I tried with a query as:
select col1, count(distinct col2, col3) from dummy group by col1
But didn't get the expected output.
Can anybody point me in the correct direction and suggest a correct query.
Thanks.
Re: count of distinct FROM multiple columns
Posted by MIS <mi...@gmail.com>.
Thanks for your replies guys.
Of the three solutions, the one from Jan worked. The other two solutions
failed because of parse errors.
@Edward,
I don't think the syntax you suggested exits.

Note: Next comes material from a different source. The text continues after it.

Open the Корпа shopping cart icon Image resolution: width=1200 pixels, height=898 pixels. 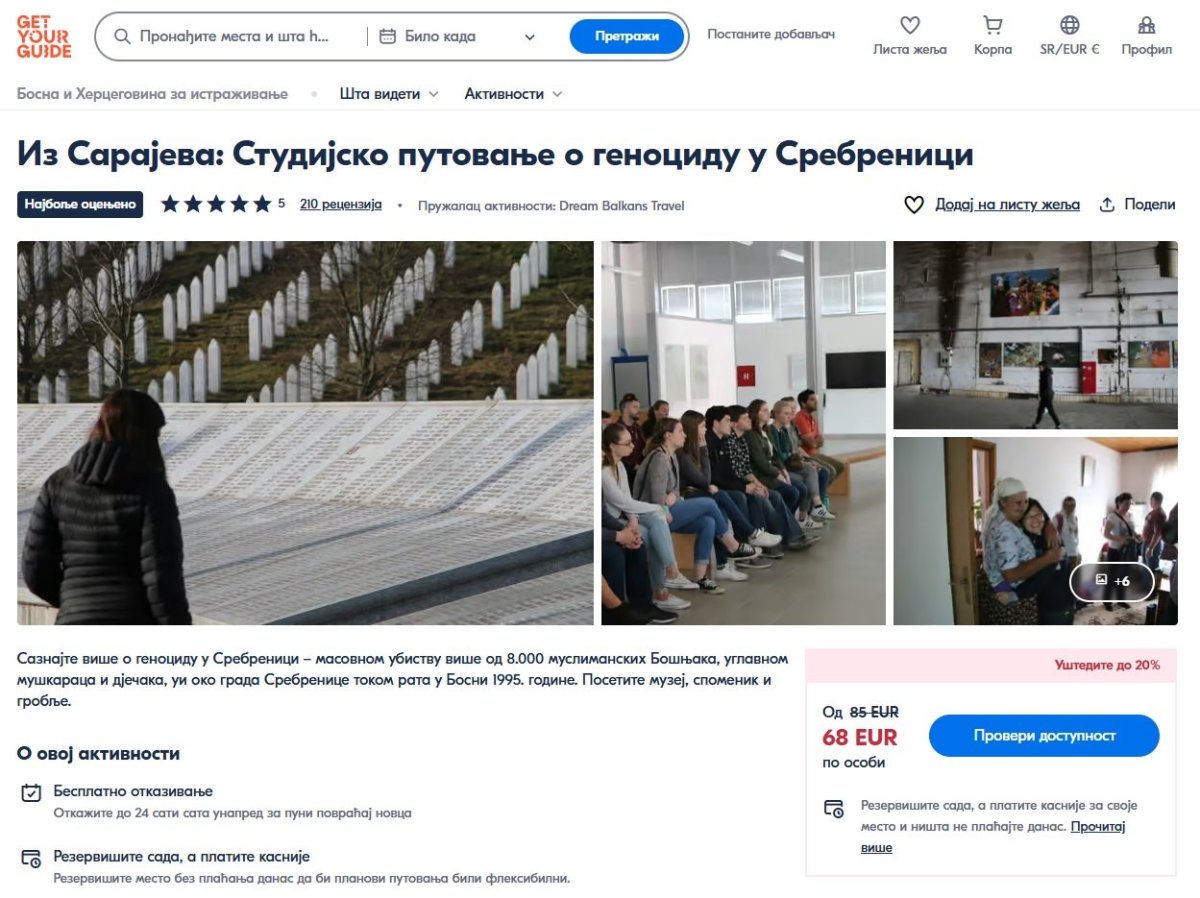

Yes Hive supports Multi Column distinct, But it is actually distinct
*ON*multiple columns and i think not
*FROM* multiple columns.
If anybody wants to have a go at it, below are the table creation steps for
them:
{Just changed the data types of Column2 and Column3 to be String instead of
int}
*CREATE TABLE dummy(column1 STRING, column2 STRING, column3 STRING) ROW
FORMAT SERDE 'org.apache.hadoop.hive.contrib.serde2.RegexSerDe' WITH
SERDEPROPERTIES("input.regex" = "([^ ]*) ([^ ]*) ([^ ]*)",
"output.format.string" = "%1$s %2$s %3$s") STORED AS TEXTFILE;*
have the above mentioned data in the dummy.txt file and then load it with:
*LOAD DATA LOCAL INPATH '/tmp/dummy.txt.gz' OVERWRITE INTO TABLE dummy*
Since the actual query will run against roughly 7 million rows, want to
know the best possible query for the same.
Thanks.
On Fri, Jun 22, 2012 at 11:12 PM, Edward Capriolo <ed...@gmail.com>wrote:
> I think your syntax is wrong. Hive should support multi-column
> distinct and at that point counting should work.
>
> You did:
> select col1, count(distinct col2, col3) from dummy group by col1
>
> I think the correct syntax is:
> select col1, count(distinct (col2, col3)) from dummy group by col1
>
> On Fri, Jun 22, 2012 at 1:29 PM, Mark Grover <mg...@oanda.com> wrote:
> > A solution that comes to my mind is to use a union. Something like
> (untested):
> >
> > select
> > first,
> > count(distinct second)
> > from
> > (select
> > col1 as first,
> > col2 as second
> > from
> > dummy
> > union all
> > select
> > col1 as first,
> > col3 as second
> > from
> > dummy
> > )t
> > group by
> > first;
> >
> > Mark
> > ----- Original Message -----
> > From: "Jan Dolinár" <do...@gmail.com>
> > To: user@hive.apache.org
> > Sent: Friday, June 22, 2012 8:52:43 AM
> > Subject: Re: count of distinct FROM multiple columns
> >
> >
> > Hi
> >
> >
> > A quick solution that comes first to my mind is to join the columns you
> want to combine into an array and then use the explode UDTF:
> >
> > SELECT col1, COUNT(distinct combined) FROM dummy LATERAL VIEW
> explode(array(col2, col3)) t AS combined GROUP BY col1;
> >
> > Although I believe there might be simpler and/or better solutions.
> >
> >
> > Jan
> >
> >
> >
> > On Fri, Jun 22, 2012 at 2:32 PM, MIS < misapache@gmail.com > wrote:
> >
> >
> > Hi All,
> >
> > I have a table in Hive as below:
> >
> > dummy {
> > col1 STRING,
> > col2 INT,
> > col3 INT
> > }
> >
> > And in that there is some sample data as :
> >
> > col1 col2 col3
> > ABC 4 5
> > XYZ 1 2
> > ABC 1 3
> > ABC 5 1
> > XYZ 3 1
> >
> > What should be my query so as to get the below result:
> >
> > ABC 4
> > XYZ 3
> >
> > Basically I'm trying to get a count of distinct elements from col2 and
> col3 combined and group them against col1.
> >
> > I tried with a query as:
> >
> > select col1, count(distinct col2, col3) from dummy group by col1
> >
> > But didn't get the expected output.
> >
> > Can anybody point me in the correct direction and suggest a correct
> query.
> >
> > Thanks.
> >
>
Re: count of distinct FROM multiple columns
Posted by Edward Capriolo <ed...@gmail.com>.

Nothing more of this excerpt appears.